▶ **WORK REQUIRED**
Copy each line below that contains the string "This". Case matters.

Word and element location records
========

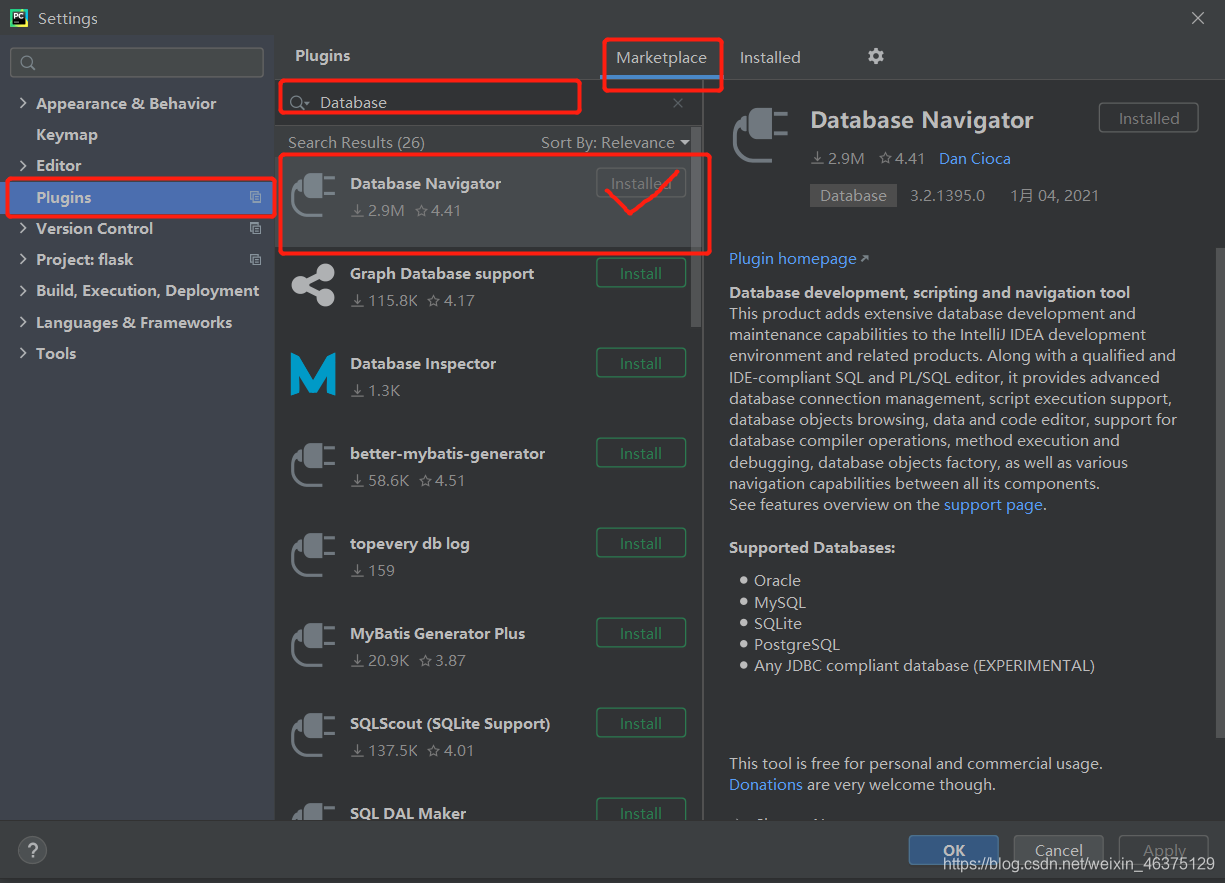Viewport: 1225px width, 883px height.
Task: Open help via the question mark icon
Action: pos(32,850)
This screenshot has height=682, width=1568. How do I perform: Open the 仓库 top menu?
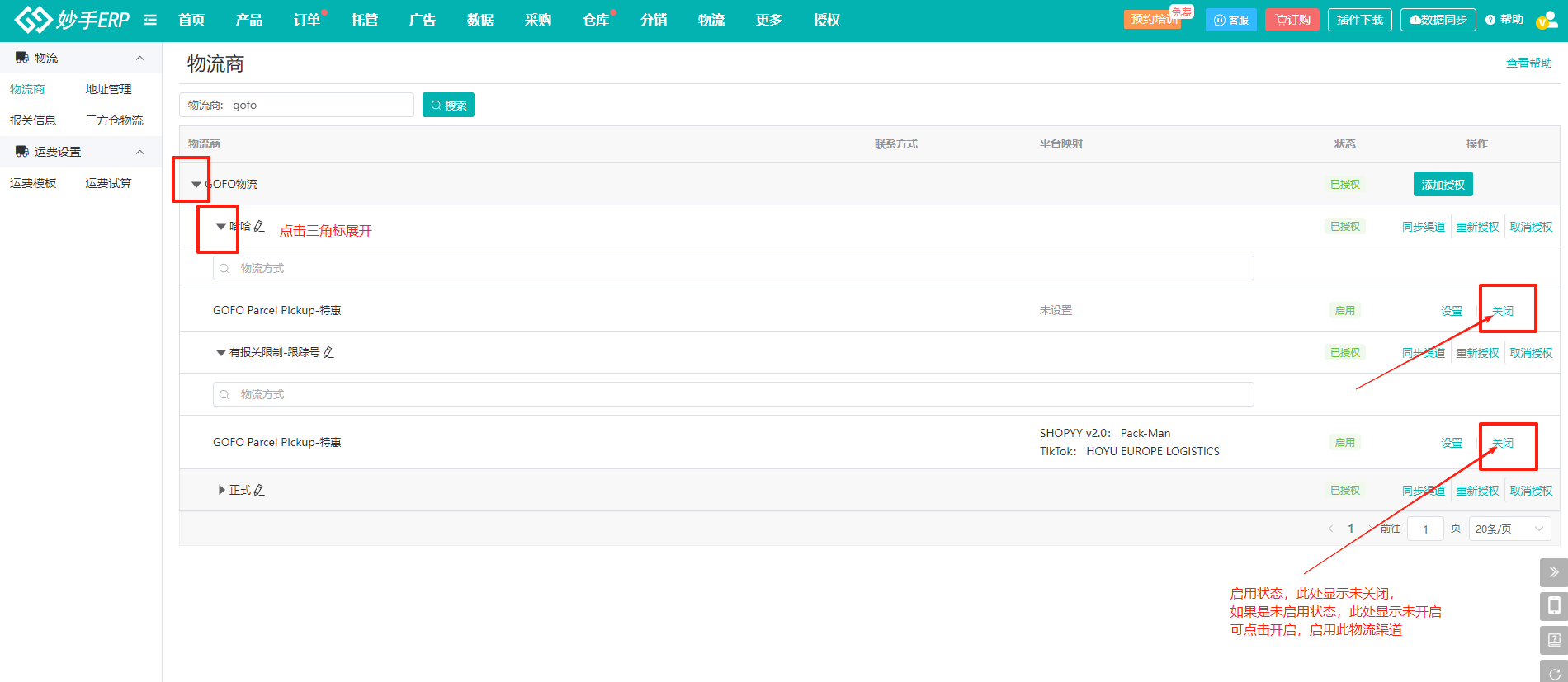596,20
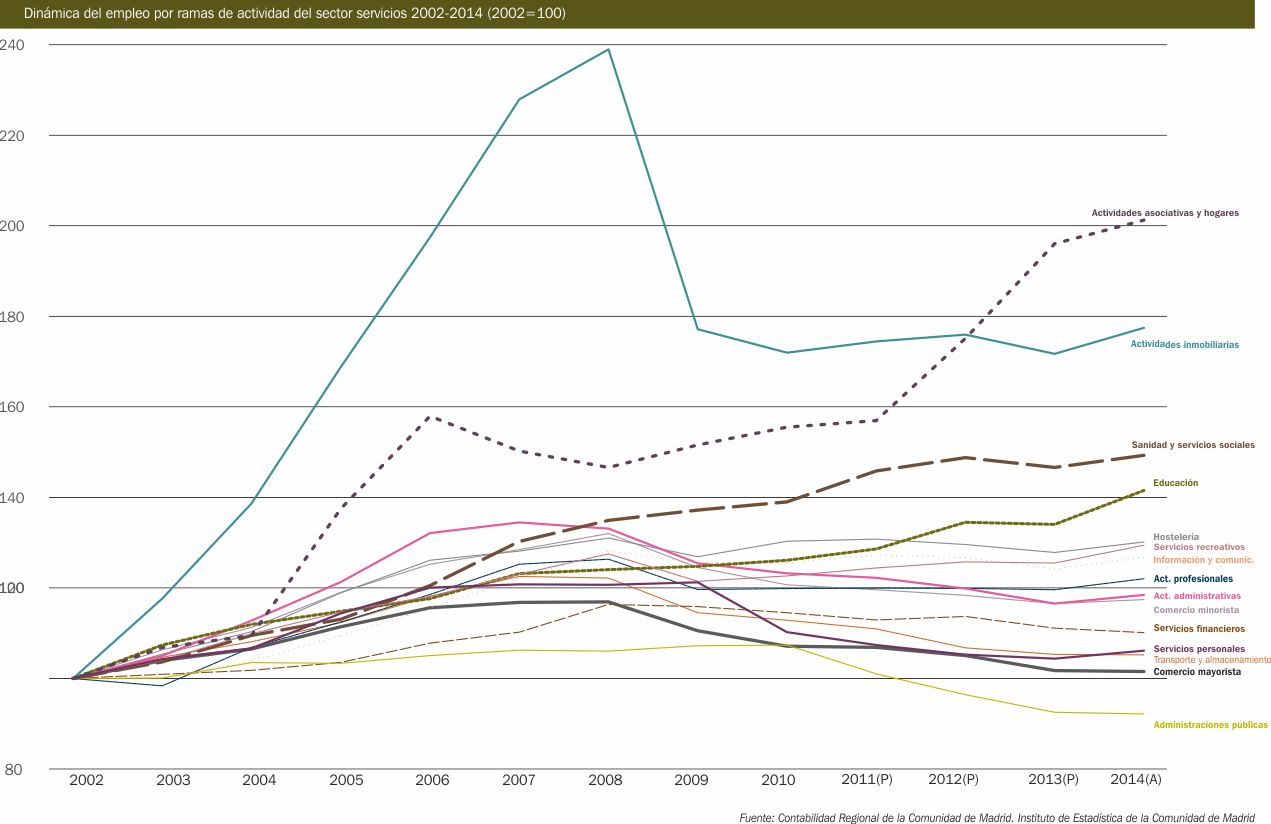Select the 'Comercio minorista' label
The width and height of the screenshot is (1271, 824).
1196,610
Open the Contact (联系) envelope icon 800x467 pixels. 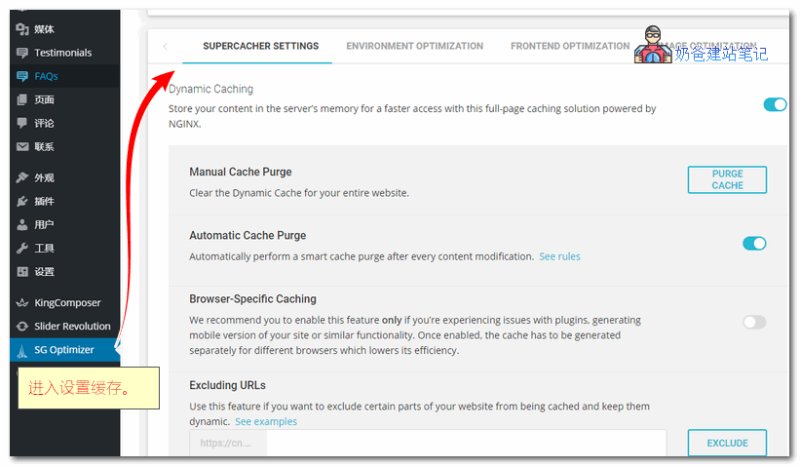tap(22, 146)
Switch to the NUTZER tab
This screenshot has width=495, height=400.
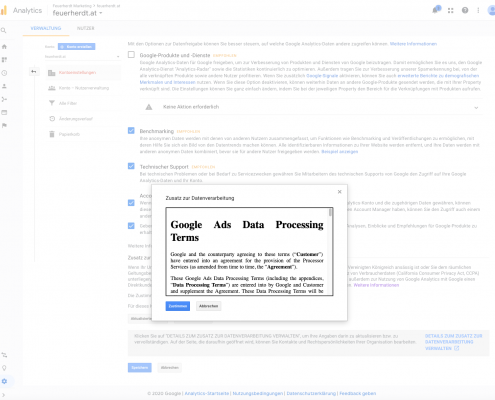pos(86,28)
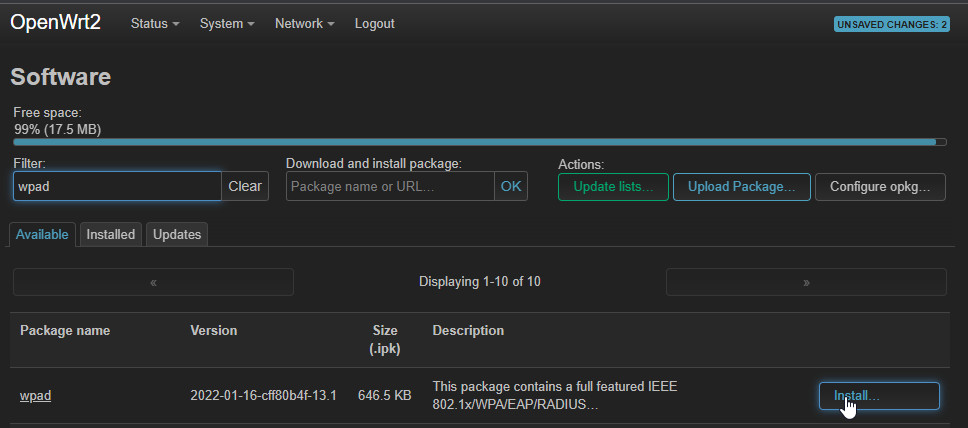Open the Upload Package dialog
Image resolution: width=968 pixels, height=428 pixels.
[741, 187]
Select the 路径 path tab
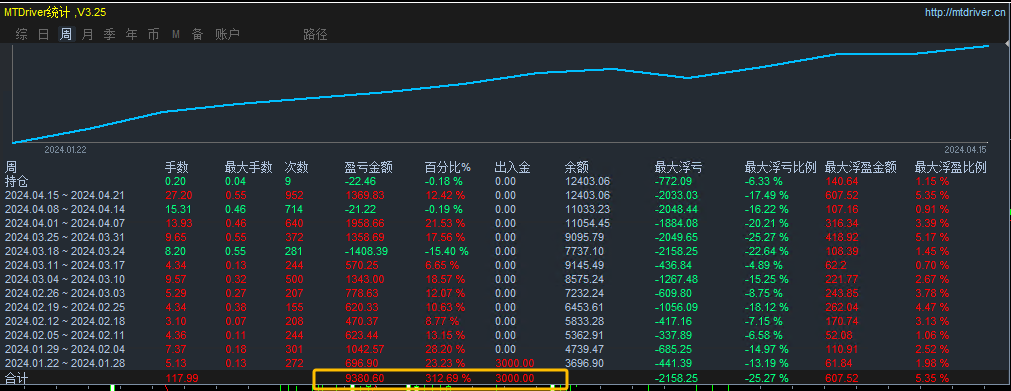 pos(315,34)

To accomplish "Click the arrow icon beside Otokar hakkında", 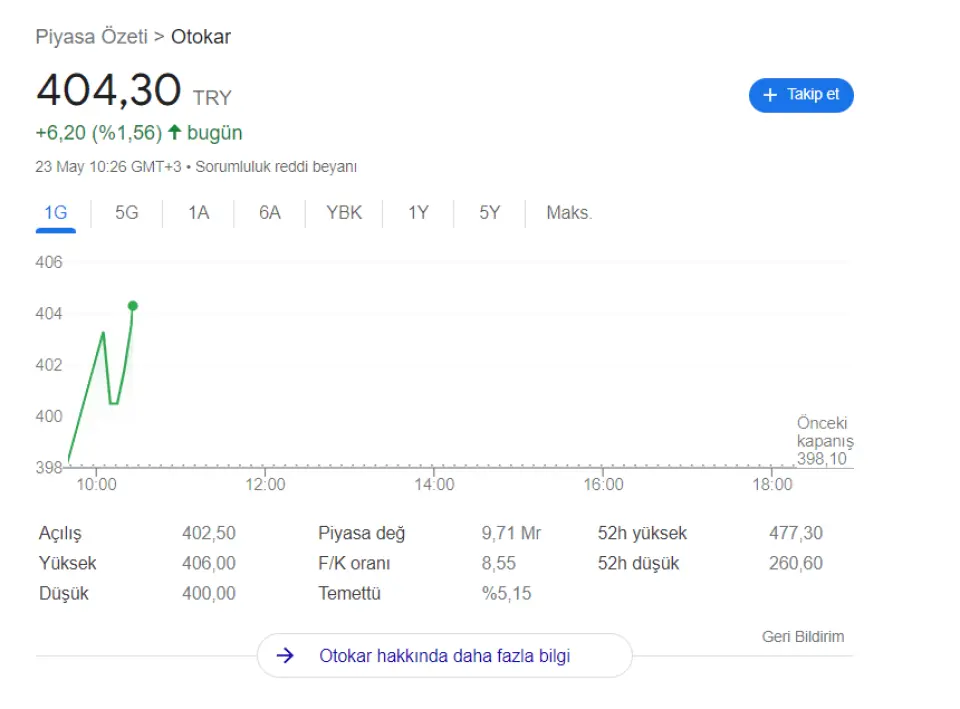I will point(285,656).
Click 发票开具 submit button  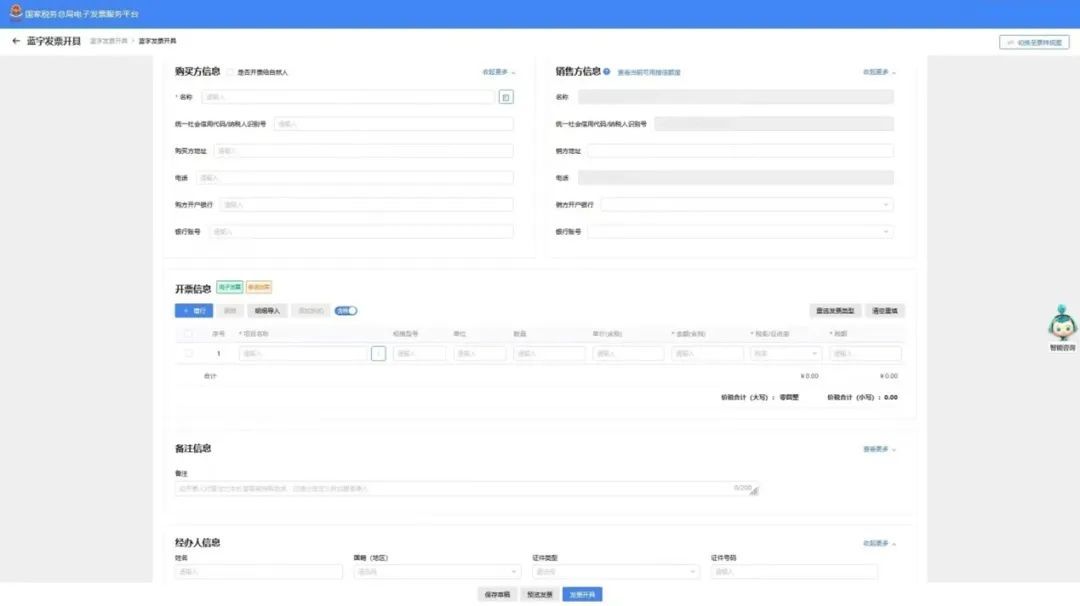(582, 594)
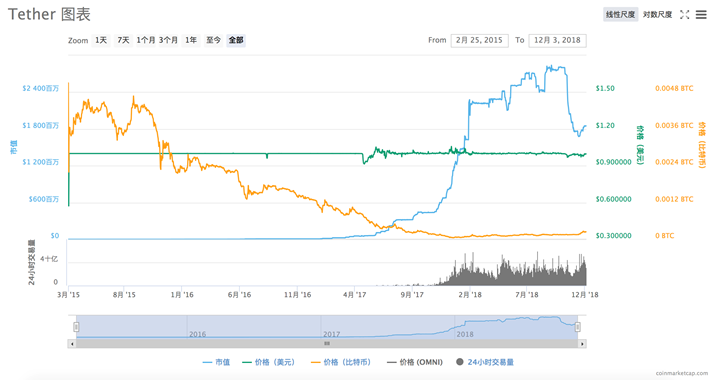Toggle the 价格 (比特币) legend series
The width and height of the screenshot is (710, 380).
point(341,362)
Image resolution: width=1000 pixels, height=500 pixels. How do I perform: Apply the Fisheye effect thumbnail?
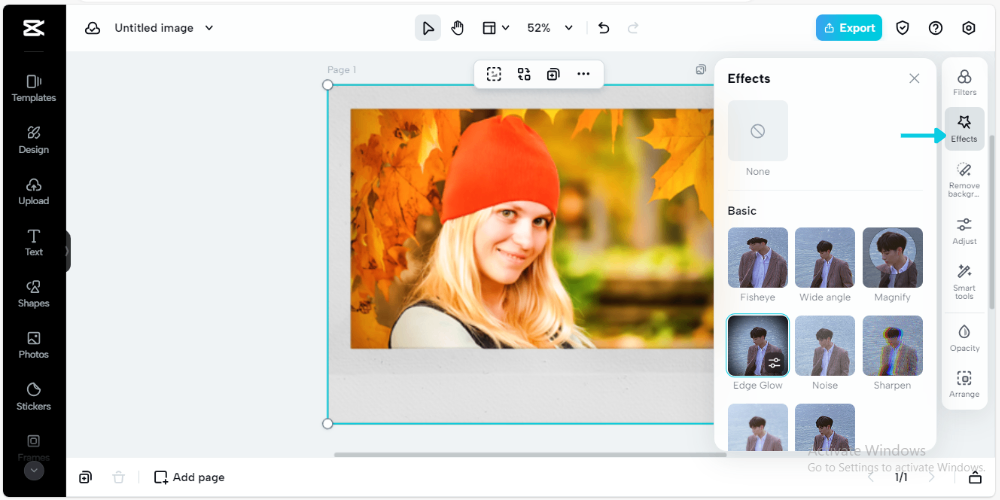[x=758, y=258]
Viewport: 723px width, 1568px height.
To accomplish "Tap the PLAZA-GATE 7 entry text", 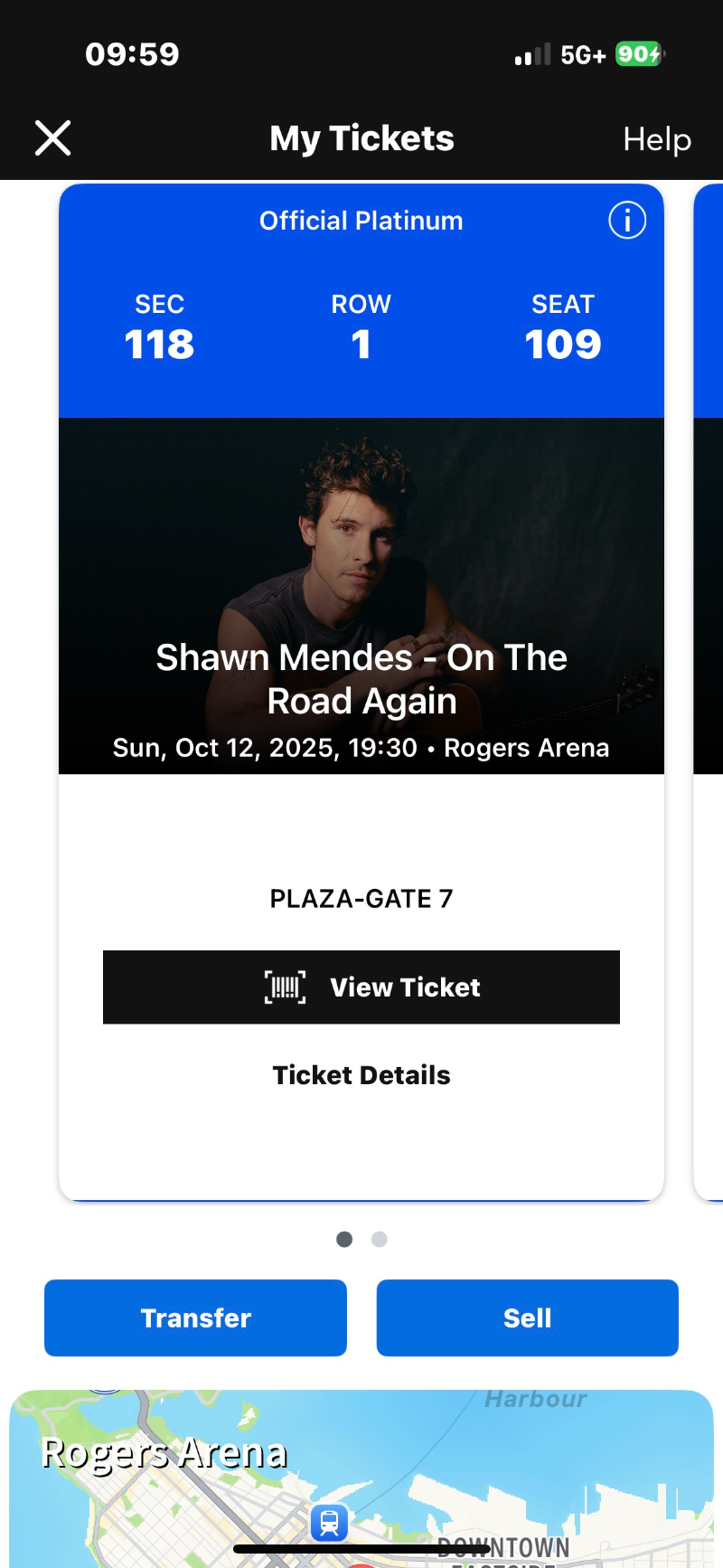I will point(362,899).
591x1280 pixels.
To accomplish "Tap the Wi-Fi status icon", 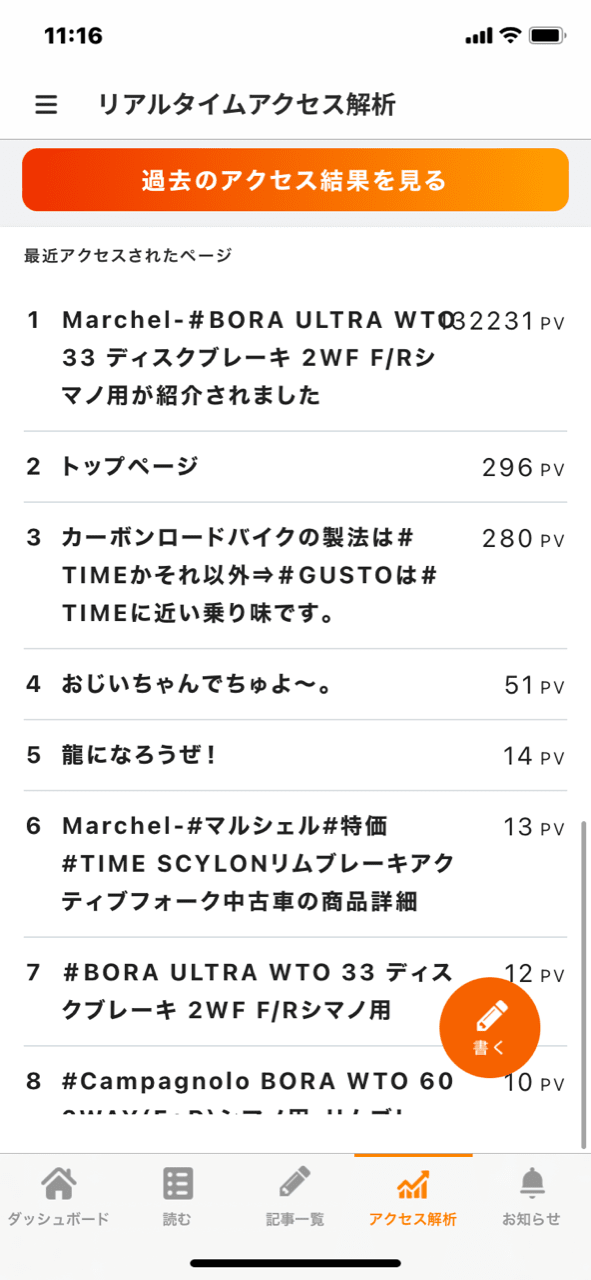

========

▶ **SOLUTION TO THE EXERCISE**
This screenshot has height=682, width=1568. How do I perform: Open the 仓库 top menu?
This screenshot has width=495, height=400.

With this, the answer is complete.